A tree model is a set of rules to split data into different categories.

Decision trees are trained using recursive partitioning.

Let’s find out more from the sklearn documentation.

Using the documentation and plot_tree(), let’s fit a tree model predicting species and recreate this plot.

Decision Trees create nodes (branching rules) based on optimal split values.

Tree models can be used as both classifiers and regressors.

But we will focus on their more common use as classifiers!

Decision Trees can help you determine which predictors (features) are most important.

This is referred to as “variable (or feature) importance” and takes advantage of decision trees’ skill at finding patterns in the data.

Trees can find hidden patterns and help you interpret interactions between variables.

But they are not so reliable one-at-a-time, and often cause overfitting. We need to think about the bias-variance tradeoff!

What is the Random Forest?

To get more accurate predictions, it’s best to use many trees together.

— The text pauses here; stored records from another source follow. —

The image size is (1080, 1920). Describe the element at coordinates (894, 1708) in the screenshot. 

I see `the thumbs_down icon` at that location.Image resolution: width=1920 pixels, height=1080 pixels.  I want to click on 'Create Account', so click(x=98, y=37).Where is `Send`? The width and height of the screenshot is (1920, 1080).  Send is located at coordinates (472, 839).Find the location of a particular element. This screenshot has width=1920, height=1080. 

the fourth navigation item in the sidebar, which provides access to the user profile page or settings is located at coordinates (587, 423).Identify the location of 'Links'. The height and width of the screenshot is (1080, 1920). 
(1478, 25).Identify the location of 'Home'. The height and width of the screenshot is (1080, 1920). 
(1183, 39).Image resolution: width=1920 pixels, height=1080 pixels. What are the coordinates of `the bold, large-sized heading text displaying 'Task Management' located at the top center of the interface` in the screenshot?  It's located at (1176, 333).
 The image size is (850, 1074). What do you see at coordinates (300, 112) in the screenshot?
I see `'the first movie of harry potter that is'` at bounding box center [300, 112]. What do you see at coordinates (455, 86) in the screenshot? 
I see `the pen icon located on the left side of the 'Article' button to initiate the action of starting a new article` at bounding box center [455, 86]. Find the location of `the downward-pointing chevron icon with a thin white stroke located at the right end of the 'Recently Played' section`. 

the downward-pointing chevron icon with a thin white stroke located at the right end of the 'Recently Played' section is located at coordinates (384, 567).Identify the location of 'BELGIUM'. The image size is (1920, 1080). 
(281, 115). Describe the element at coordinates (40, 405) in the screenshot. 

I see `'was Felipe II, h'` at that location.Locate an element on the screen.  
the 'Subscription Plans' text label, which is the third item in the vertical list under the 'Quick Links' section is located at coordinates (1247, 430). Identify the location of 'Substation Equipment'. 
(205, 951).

And what do you call a lot of trees? A forest!

The random forest is an ensemble method.

You can see all the metaphors here: a forest, a musical ensemble, etc.

The decision trees are put together using “bagging”: bootstrap aggregating.

For both decision trees and random forest, pay attention to your model’s hyperparameters.

  • min_samples_leaf: the minimum number of records in a terminal node (leaf)
  • max_leaf_nodes: the maximum number of nodes in the entire tree
  • splitter and criterion: the kind of trees you will create

Setting these can help you create smaller trees and avoid spurious results!

Random Forest in Python

???

By now, you’re equipped to find out how to do this on your own, so let’s try an example.

Here’s a hint:

from sklearn.ensemble import RandomForestClassifier

Create a Random Forest Classifier for the penguins dataset. Good luck! 🌲🌳🌲🌳

  1. Just like the Decision Tree, you will predict the species of the penguins.
  2. Use what you learned from the Decision Tree to determine your predictors and hyperparameters!
  3. Fit a random forest classification model.
  4. Do some out-of-sample validation of your model, using the usual metrics.